I have been granted permission to hijack the blog tonight and, boy, Jen should be NERVOUS!  Especially considering how many pictures I have received this past week of Jen’s “girls.”  I will spare you the lovelies, but in the meantime…

I’d love to share with you that a small group of us will be getting together tonight at 7:30pm to pray for Jen, Scott, and Linc.  Please join us from your bedrooms, cars, and dinner tables as we pray for our friends.

Please pray:

– for miraculous healing.  God-enabled, Spirit-driven healing.  Immeasurably more than we can ask or imagine.  And may His Name be glorified like CRAZY by all who witness this miracle

– for Jen to be able to receive chemo tomorrow before she enjoys her trip with Scott as they celebrate their anniversary away this weekend- and specifically for the pain in her right breast to completely, miraculously dissipate so that she will be comfortable and pain-free

– for Scott and Jen to courageously pursue the Lord despite the many unknowns and uncertainties

– for Lincoln and all the people loving on him this week and next.  This little boy is KEENLY aware of more than we will ever know.  Pray for his ability to express himself in healthy ways and that he will feel loved and cared for in the midst of these trying circumstances.

Thank you, friends, family, coworkers, neighbors and loved ones who are faithfully serving these sweet friends.  I know I am among the MANY who are thankful that Jen has so many people loving, serving, and praying for them- that the burden is shared across many states, many families, among many people.

Humbly His and Gratefully Yours,

Molly

No Go for Chemo…

New experience today. Got labs and then they were even slower than usual in chemo waiting room with lots of follow up (aka, acting weird) and then the chemo nurse came out with ‘serious face’ and said that my white blood counts are too low for chemo today.  While this is expected side effect for all chemotherapy I haven’t had this problem. Then the nurse added that Gemzar is especially notorious for causing white blood cell counts to drop real low. So instead of chemo she gave me a booger of a shot in my belly to stimulate bone marrow and cell count and we will try again tomorrow. 

Dr. Osborne looked at ‘the girls’ again and thinks we should stay the course with Bactrim and chemo and doesn’t think we need to see infectious disease doctor since I don’t have fever. That was followed by a lecture about fevers and a horror story about a woman who didn’t wake up because of internal infection and she got my attention. I need to take temps a couple times a day. Thankfully I feel fine (low energy but fine…) but that doesn’t serve well to remind me to take my temperature.

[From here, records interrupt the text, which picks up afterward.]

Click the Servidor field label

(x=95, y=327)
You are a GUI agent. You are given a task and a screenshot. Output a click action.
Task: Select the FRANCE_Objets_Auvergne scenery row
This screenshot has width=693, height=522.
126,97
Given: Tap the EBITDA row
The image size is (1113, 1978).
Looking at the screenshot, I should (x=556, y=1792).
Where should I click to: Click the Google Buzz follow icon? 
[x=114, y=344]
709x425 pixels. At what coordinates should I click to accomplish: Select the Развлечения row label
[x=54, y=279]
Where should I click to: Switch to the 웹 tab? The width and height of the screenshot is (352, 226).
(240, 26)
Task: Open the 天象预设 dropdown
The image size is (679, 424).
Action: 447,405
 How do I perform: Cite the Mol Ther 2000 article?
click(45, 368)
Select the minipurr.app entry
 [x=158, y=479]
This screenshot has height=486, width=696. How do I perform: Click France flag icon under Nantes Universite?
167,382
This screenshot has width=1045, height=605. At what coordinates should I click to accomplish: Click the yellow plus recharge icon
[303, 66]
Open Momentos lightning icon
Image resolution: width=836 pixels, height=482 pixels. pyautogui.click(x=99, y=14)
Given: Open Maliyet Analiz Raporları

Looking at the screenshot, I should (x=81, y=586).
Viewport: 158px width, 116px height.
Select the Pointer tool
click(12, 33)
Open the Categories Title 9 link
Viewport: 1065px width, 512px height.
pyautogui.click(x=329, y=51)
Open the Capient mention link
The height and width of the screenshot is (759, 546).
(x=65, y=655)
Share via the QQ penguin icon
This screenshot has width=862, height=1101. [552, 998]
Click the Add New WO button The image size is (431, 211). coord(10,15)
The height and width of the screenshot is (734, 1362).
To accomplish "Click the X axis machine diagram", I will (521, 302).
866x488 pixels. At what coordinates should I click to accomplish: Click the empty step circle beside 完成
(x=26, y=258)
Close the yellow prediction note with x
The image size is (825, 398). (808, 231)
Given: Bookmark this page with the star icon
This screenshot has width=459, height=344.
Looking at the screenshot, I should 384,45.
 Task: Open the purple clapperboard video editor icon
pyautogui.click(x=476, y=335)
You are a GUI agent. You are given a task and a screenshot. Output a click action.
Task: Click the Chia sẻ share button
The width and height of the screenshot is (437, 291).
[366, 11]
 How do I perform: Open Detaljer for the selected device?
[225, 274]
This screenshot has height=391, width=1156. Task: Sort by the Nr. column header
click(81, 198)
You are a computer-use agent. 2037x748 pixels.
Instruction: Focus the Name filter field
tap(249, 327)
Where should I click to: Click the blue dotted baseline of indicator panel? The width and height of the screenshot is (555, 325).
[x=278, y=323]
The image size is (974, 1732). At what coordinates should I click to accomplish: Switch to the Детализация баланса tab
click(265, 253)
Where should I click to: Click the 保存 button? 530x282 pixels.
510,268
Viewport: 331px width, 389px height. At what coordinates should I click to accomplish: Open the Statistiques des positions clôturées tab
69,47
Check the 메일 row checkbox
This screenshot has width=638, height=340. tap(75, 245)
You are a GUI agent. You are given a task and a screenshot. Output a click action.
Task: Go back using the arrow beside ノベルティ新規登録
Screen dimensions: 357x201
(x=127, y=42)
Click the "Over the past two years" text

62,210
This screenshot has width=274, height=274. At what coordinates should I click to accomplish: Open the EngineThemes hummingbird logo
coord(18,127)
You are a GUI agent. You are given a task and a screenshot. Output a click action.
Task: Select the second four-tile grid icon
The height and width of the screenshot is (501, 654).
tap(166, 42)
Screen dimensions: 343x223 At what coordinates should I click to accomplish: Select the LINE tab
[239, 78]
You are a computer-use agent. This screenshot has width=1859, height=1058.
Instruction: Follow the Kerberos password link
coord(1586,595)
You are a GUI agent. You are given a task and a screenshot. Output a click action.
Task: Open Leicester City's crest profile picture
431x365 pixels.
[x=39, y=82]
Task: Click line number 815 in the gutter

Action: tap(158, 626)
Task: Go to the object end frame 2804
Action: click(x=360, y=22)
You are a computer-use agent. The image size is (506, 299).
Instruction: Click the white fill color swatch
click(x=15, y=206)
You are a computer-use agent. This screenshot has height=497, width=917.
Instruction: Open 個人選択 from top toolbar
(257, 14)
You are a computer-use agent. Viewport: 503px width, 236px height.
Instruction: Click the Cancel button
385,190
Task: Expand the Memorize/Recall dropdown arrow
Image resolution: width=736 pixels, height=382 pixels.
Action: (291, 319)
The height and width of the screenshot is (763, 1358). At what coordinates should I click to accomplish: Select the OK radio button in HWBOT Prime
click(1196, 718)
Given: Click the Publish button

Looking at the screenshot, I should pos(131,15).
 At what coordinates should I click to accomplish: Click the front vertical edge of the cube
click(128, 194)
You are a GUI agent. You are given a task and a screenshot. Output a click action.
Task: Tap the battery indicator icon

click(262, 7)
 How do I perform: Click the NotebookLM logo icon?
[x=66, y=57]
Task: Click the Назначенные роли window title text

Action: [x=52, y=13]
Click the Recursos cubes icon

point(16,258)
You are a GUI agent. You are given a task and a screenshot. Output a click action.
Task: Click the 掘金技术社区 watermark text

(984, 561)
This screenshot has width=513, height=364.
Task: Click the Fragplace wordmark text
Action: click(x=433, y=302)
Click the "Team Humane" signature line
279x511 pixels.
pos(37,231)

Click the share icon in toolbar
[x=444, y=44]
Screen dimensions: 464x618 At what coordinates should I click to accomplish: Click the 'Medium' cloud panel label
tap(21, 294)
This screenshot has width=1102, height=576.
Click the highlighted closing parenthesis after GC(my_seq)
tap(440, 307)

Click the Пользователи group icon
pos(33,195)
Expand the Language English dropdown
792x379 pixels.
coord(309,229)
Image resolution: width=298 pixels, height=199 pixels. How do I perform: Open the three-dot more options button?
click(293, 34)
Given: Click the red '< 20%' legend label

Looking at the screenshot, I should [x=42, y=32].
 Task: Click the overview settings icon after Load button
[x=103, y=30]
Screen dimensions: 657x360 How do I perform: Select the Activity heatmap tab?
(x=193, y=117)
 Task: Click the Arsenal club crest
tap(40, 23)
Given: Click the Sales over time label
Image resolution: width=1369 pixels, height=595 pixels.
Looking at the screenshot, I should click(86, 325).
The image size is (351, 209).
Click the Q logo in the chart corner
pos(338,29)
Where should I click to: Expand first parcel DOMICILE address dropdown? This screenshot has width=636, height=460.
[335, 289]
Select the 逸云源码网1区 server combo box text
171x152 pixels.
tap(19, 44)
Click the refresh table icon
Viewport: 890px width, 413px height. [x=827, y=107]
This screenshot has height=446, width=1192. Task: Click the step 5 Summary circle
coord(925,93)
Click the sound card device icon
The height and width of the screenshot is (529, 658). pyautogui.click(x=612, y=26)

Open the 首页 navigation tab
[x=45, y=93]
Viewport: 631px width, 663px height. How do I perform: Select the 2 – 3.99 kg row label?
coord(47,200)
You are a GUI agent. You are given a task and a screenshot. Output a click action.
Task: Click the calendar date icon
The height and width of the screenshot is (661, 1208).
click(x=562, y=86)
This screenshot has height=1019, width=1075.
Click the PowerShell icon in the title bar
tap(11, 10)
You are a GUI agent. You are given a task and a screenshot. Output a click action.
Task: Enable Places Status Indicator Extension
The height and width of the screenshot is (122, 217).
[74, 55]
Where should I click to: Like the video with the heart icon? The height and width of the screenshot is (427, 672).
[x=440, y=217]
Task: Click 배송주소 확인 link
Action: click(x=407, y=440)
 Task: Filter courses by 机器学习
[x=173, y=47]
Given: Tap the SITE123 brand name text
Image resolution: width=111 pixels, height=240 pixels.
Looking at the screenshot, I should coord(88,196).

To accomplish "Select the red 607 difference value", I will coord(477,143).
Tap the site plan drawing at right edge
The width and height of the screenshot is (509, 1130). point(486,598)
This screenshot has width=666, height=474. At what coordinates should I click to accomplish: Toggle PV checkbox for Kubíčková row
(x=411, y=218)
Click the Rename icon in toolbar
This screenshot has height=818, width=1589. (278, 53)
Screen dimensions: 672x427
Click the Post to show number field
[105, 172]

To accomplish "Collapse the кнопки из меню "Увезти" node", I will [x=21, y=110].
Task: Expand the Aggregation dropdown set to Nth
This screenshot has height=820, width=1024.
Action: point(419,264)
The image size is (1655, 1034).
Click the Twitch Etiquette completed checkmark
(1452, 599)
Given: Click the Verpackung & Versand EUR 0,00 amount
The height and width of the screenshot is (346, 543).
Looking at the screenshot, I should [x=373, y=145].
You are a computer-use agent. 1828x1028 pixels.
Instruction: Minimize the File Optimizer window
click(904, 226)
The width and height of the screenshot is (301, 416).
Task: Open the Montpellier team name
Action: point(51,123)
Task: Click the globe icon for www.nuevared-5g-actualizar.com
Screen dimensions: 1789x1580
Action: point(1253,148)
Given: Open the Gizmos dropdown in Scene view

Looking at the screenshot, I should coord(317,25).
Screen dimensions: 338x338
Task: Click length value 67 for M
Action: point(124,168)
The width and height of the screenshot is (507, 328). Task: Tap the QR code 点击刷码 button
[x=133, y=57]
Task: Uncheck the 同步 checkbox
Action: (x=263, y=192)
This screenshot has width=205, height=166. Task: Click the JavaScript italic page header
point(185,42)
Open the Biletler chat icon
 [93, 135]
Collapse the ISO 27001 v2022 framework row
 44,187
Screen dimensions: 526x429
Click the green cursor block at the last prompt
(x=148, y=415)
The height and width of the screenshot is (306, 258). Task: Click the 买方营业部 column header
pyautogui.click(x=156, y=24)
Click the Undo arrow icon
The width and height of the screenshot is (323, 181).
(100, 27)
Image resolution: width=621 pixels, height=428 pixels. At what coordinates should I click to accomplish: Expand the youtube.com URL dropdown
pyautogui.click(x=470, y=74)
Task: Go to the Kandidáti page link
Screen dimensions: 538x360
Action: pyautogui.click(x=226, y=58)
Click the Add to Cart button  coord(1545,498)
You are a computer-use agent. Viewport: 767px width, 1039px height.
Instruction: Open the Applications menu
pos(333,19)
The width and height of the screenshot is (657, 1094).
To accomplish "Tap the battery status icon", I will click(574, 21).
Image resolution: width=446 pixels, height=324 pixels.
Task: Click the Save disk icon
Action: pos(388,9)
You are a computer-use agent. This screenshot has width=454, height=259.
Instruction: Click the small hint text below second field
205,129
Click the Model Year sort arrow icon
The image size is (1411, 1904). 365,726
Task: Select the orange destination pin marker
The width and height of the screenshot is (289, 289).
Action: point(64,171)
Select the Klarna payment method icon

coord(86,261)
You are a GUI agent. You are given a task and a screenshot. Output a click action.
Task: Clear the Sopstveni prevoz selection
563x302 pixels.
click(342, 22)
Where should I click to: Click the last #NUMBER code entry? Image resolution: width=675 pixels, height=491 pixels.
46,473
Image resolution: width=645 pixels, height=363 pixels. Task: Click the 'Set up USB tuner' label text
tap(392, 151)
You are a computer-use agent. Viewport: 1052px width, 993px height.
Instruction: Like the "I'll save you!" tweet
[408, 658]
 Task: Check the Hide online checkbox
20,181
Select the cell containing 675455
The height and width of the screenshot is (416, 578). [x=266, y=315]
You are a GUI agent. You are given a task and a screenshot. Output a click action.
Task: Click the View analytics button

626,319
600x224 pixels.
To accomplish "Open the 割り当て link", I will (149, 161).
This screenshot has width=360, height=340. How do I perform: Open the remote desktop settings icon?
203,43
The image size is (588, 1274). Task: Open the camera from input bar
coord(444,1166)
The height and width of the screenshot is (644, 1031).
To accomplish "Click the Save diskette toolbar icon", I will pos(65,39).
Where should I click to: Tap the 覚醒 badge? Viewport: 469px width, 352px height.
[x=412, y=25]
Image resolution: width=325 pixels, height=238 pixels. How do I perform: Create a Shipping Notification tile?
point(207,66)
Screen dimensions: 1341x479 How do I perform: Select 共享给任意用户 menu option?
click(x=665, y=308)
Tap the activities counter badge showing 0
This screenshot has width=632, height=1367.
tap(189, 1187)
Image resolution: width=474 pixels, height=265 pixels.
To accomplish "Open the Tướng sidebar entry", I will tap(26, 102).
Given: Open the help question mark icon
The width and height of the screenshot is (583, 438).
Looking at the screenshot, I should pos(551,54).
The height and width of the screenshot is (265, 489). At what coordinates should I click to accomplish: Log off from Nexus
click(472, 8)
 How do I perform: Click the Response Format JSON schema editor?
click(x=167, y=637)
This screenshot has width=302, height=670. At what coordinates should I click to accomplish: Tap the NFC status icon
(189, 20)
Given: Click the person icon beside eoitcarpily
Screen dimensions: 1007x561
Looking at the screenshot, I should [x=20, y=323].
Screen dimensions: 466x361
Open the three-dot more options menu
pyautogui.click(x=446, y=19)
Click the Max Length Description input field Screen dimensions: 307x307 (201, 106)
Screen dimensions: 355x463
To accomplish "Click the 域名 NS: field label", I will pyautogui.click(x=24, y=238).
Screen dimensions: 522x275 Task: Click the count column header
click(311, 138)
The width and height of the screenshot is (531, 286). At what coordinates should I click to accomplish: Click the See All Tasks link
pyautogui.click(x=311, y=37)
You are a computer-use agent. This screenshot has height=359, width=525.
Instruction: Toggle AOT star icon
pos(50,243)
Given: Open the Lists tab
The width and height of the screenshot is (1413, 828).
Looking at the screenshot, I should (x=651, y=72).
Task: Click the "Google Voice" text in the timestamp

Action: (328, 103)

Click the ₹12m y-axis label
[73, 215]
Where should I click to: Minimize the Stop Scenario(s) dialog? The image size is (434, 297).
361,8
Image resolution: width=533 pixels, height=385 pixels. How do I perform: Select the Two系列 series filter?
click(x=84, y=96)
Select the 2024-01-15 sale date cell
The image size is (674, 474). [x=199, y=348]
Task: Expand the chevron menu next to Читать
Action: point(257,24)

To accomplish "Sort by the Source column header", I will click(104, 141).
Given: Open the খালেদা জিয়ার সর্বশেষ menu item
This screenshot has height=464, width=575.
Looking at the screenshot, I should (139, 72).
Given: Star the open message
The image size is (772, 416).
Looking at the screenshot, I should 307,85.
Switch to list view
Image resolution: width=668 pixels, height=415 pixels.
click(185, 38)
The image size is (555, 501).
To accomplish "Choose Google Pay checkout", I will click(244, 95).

While I was headed to chemo Lincoln was headed to our mom-taught preschool with his Aunt CC instead of me. On the way there, he told her she went the wrong way. Really? He has no idea where it is. However, he was right. But then he conceded that even with his help they were both lost. He’s a verbal opinionated adorable nut. Think that’s Lewis DNA or Clouses?

And then while we were waiting for the chemo nurse to confer with Dr. Osborne I got this text:  

Since I’ve been sick again our Chapel School kids and families have been so faithful to pray for me. The kids have a special prayer they pray each week for me:

Dear Lord, 

Please heal Mrs. Clouse today.

Make her strong to the finish either way.

You may say yes, you may say no …

To your throne of mercy we always go.

On the white board behind them you can see the prayer (not that any of them can read!) but, even sweeter, look at those little clasped hands praying for his Mama. So so precious. What a gift to me! I know we all talk about trusting our kids to the Lord but I feel like I am getting a crash course. And thankful that the Lord loves him even more than Scott and I ever could. And my hope and prayer is that cancer gives him the gift of an early dependence on his Savior. Though he told us out of nowhere this weekend that ‘I haven’t asked Jesus to forgive me of my sins. But I will later.’ I then we asked if he knew what sin was. And just as confidently he said ‘no.’ And that makes us laugh because though we haven’t told him needs to ‘ask Jesus to forgive him for his sins’ we have had ample opportunities to explain sin! Lots of teachable moments for that from a 3yo as well as a 43yo! Clearly I am not the best teacher. Where do they get this stuff?